Our first bite of the night was from a busy stand selling Taiwanese fried chicken. Freshly fried and piping hot, the chicken was served as small bite-sized portions. It had a great amount of crispy crunch to it that complimented the succulent and juicy meat. The seasoning was predominately soy, sugar, and five spice. Assertive and upfront, the soy and sugar smacked you in the face while the five spice mellowed things out nicely on the finish and carried over from one bite to the next. A definite winner.
A few blocks away we found a Muslim grilled meat vendor. Muslim grilled lamb kabobs were nice and smoky from the live charcoal they were cooked over. The smokiness and cumin helped balance the intense muskiness of the fatty lamb, which was probably the gamiest lamb I’ve tasted.
Right next to the grilled meats was a stinky tofu vendor. We got the deep fried stinky tofu in chili sauce with green onions and some type of pickle. I’d only had stinky tofu once before at the 626 Night Market, and that particular stinky tofu was really hard to choke down due to the strong aroma and taste of petting zoo. This stinky tofu wasn’t nearly as poopy; it was actually very clean tasting (as clean as something that smells like poop can taste). You could actually taste the bean curd through the lingering barnyard flavor. The outside of the stinky tofu had a decent amount of bite to it while the inside was silken and scalding. To add to the searing pain caused by the molten tofu, the chili sauce was some of the spiciest stuff I’ve ever eaten. It was my first experience with how spiciness in Asia is simply on another level compared to the States.
I’m not 100% sure exactly what it was, but the stinky tofu vendor was selling another dish. The main ingredient was some type of soft, gelatinous substance. It was too soft to be wheat gluten or tendon. My guess is that it was some type of steamed radish cake, as I tasted some sharpness in the mush. The sauce consisted of ground pork, oyster sauce, sesame oil, fermented black beans (I think), green onion, some type of pickle, and more of that rip roaring chili sauce. Pretty tasty.

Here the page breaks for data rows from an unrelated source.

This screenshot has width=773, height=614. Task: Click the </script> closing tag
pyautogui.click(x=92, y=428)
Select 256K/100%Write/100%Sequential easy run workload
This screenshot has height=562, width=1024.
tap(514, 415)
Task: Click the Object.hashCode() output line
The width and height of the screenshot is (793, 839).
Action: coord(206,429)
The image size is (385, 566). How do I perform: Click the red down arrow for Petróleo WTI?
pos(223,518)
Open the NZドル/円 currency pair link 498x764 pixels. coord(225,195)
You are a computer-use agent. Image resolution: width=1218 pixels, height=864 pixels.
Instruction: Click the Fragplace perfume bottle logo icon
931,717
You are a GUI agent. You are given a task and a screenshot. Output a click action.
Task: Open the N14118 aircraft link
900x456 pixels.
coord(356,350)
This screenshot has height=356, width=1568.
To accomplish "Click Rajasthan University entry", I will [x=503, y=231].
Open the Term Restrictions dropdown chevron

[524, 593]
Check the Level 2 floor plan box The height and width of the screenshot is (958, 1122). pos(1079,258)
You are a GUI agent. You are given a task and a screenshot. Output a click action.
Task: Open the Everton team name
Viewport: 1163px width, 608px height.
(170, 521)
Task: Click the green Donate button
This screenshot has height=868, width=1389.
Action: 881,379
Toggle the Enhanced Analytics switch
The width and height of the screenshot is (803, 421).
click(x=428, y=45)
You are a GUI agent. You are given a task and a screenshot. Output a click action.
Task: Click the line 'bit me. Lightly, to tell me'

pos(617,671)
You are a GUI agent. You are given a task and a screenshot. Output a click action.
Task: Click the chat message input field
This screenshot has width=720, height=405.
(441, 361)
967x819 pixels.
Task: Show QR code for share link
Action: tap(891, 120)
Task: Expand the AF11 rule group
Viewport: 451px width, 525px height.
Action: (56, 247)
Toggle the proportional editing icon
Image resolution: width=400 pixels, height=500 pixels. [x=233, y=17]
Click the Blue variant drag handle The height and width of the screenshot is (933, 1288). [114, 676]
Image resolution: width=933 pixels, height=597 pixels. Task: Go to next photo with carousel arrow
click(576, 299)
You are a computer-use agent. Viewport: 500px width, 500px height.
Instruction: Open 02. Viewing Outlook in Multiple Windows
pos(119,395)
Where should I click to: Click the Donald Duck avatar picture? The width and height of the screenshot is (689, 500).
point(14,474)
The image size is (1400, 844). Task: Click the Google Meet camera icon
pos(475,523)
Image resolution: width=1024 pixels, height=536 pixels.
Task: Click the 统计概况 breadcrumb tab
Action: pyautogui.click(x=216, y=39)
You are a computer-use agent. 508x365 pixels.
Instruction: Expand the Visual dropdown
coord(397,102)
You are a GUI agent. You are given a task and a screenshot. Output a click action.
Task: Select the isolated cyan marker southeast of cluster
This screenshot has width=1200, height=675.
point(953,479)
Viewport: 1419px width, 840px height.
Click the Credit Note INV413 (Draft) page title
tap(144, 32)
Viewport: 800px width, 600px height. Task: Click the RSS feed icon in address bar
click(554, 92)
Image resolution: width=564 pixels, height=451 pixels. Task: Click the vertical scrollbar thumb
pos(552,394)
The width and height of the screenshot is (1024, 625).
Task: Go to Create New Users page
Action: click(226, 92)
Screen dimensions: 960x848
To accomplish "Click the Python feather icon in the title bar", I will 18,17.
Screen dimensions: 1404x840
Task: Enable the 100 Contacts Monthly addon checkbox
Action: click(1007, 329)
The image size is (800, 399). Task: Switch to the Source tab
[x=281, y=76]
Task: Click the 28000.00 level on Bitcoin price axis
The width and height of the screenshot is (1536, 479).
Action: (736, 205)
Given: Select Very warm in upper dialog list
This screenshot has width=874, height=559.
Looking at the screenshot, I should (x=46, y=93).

After torching our mouths, we tried putting out the flames with some sugar cane juice and yellow pomegranate juice hand pressed to order. Both drinks were the best versions of the drink I’ve ever had. Because the vendor only pressed the sugar cane once through the rollers, the resulting juice was so pristine, not watered down, and paradoxically not overly sweet. The vendor took the same care when pressing the pomegranate. She used a deft hand and made sure not to press too hard. As a result, it was like drinking the juice from the pulp with none of the astringency that comes with the seeds. It was the essence of pomegranate in a cup. Due to the cold weather, the juices came out nearly ice cold straight from the press. Later on in the trip, we had fresh pomegranate juice in Seoul. The difference between pressing gently to maintain purity and pressing hard to maximize volume was night and day. The latter was so astringent it tasted like drinking a cup full of liquefied coins.
To cap off the night, we decided to try some pretty good looking fried pork dumplings from another street vendor. Big mistake. They were stale, which made what should’ve been the crunchy parts tough and hard. The worst part was that they were reheated in a pool of tepid oil, just hot enough to warm them through. In terms of flavor, it was oil and loads of salt. Thankfully, this was the only thing we ate in Shanghai that didn’t fall within the very good to unbelievably amazing spectrum of deliciousness.